B. Sabarinatha Prabhu * C. Gomathi ** N. Santhiyakumari ***

* PG Scholar, ECE department, Knowledge Institute of Technology, Salem, India.

** Assistant Professor, ECE department, Knowledge Institute of Technology, Salem, India.

*** Professor and Head , ECE department, Knowledge Institute of Technology, Salem, India.

Abstract

Wireless Sensor Network can be considered to be energy constrained wireless scenarios, since the sensors are operated for extended periods of time, while relying on batteries that are small, lightweight and inexpensive. Energy constrained wireless application is done with the help of Lookup Table-log-BCJR (LUT-Log-BCJR) architecture. In our existing system the conventional LUT-Log-BCJR architecture have wasteful designs requiring high chip areas and hence high energy consumption for Energy constrained applications. This motivated our proposed System the LUT log BCJR which is designed with Clock gating technique and achieves low-complexity energy-efficient architecture, and a low area and hence a low energy consumption, and also achieving a low energy consumption has a higher priority than having a high throughput. we use most fundamental Add Compare Select (ACS) operations and it is having low processing steps, so that low transmission energy consumption is required and also reduces the overall energy consumption.

Third generation (3G) mobile communication systems aim to provide a variety of different services including multimedia communication. This requires digital data transmission with low bit error rates. However, due to the limitation of the battery life of wireless devices, transmitted power should remain as low as possible. Parallel concatenated encoders consist of two or more component encoders for convolution codes. Decoding is performed iteratively. The output of the first decoder is permutated and fed to the second decoder to form one cycle of the iteration. This reduction in is offset by the turbo decoder's energy consumption, as well as the (typically negligible) energy consumption of the turbo encoder. Low transmission duty cycles and low average throughput less than 1Mbit/seconds [1], [2].

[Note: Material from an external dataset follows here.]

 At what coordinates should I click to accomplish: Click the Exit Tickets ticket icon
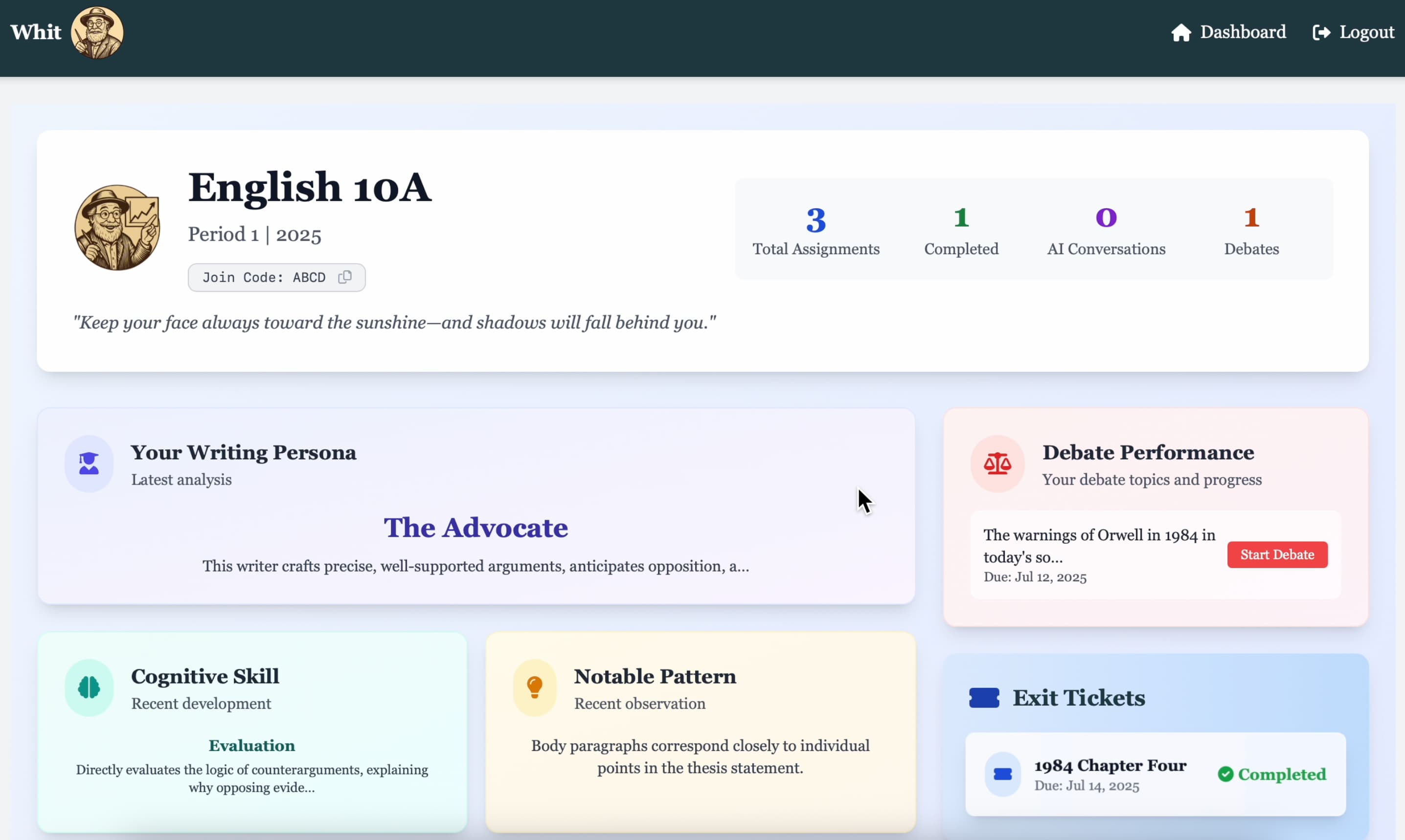[x=984, y=697]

Transmission energy Ebtx (measured in J/bit) dominated the sensor energy consumption because they are separated by up to 1km.Turbo codes are designed to minimize the overall energy consumption [Ebtx+Ebpr] [3] Ebtx means transmission energy and Ebpr refers to the turbo decoder's energy consumption. This reduction in transmission energy is offset by the turbo decoder's energy consumption as well as energy consumption of turbo encoder. [4] Near-capacity coding gain of turbo codes facilitates reliable communication when using reduced transmission energy Ebtx. In the 3rdGeneration Partnership project 3GPP Long Term Evolution (LTE),of turbo codes facilitates transmission throughputs excess of 50Mbits/s in cellular standards. Throughputs that are excess of 100Mbit/s[5][ 6] designed for ASIC(Application- Specific Integrated Circuits) turbo decoder architecture by using MAX-Log BCJR turbo decoding algorithm [7],MAX-Log BCJR algorithm used for low turbo decoder complexity. Overall energy consumption of Ebtx + Ebpr of sensor nodes separated by dozens of meters is the disadvantage of MAX-LOG algorithm. The optimal Log BCJR algorithm is compared with the MAX-Log BCJR algorithm [8] which achieves coding gain by 0.5db.

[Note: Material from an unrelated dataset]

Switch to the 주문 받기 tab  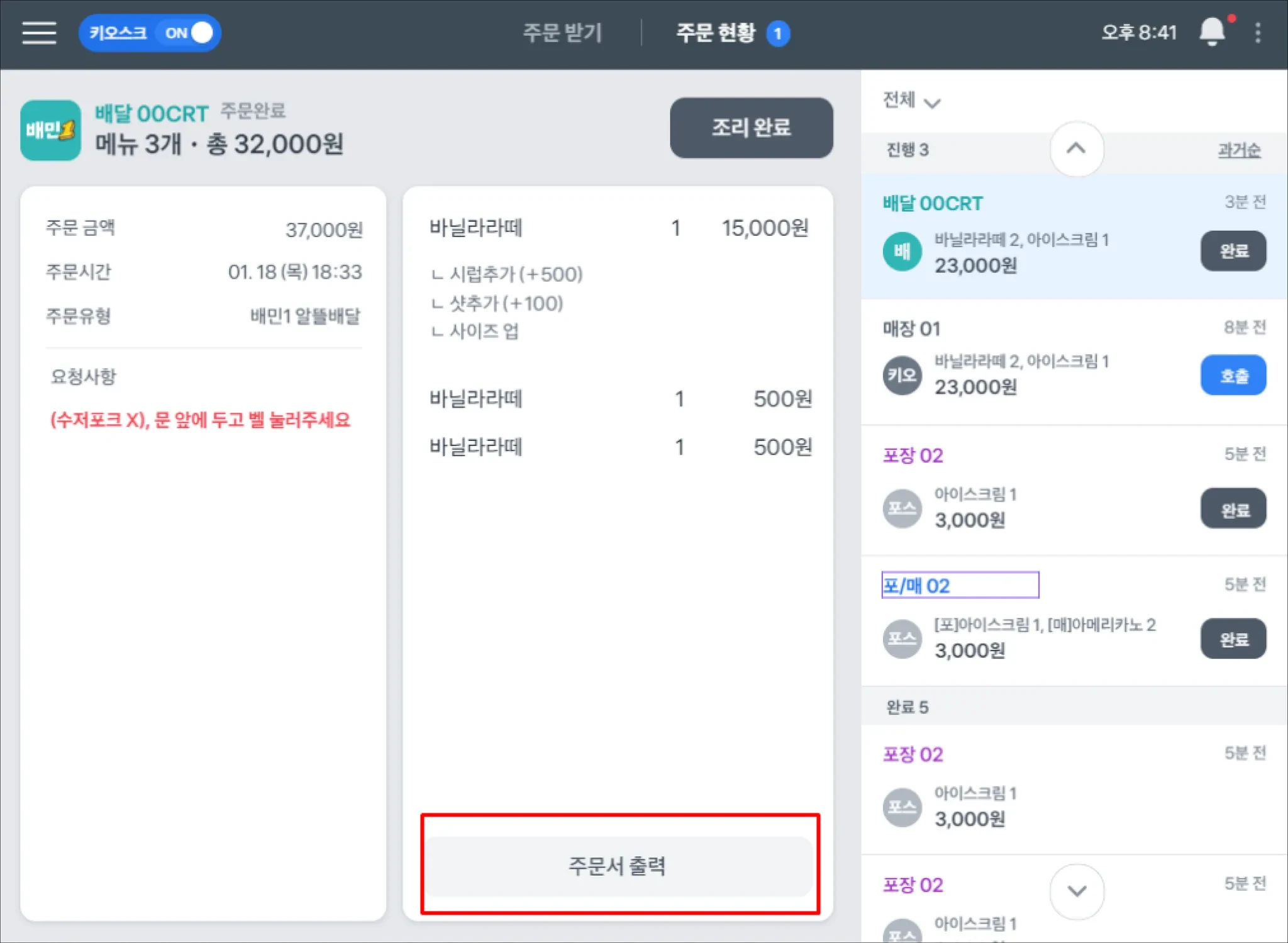click(562, 33)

Due to some demerits obtained in the MAX-LOG algorithm, LUT- Log-BCJR algorithm designed for energy constrained scenarios and the throughput obtained is high when compared to the previous one [9].Low complexity turbo decoder architecture setup has been designed with the ACS unit [10] which facilitates a reduction of overall energy consumption by 10%.To increase the high throughput and low energy, decomposing the ACS unit with the clock gating is done based on the BCJR algorithm.

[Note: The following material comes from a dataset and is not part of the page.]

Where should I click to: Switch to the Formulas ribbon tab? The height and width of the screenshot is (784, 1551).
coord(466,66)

LUT-Log BCJR architecture is used for energy-constrained scenarios, which avoids the wastage of energy that is inherent in the conventional architecture. It produces an architecture comprising of only a low number of inherently low complexity functional units, which are collectively capable of performing the entire LUT-Log-BCJR algorithm. Further wastage is avoided, since the critical paths of our functional units are naturally short and equallylengthened, eliminating the requirement for additional hardware to manage them. The functional unit that is capable of performing ACS operations, while maintaining a short critical path and a low complexity.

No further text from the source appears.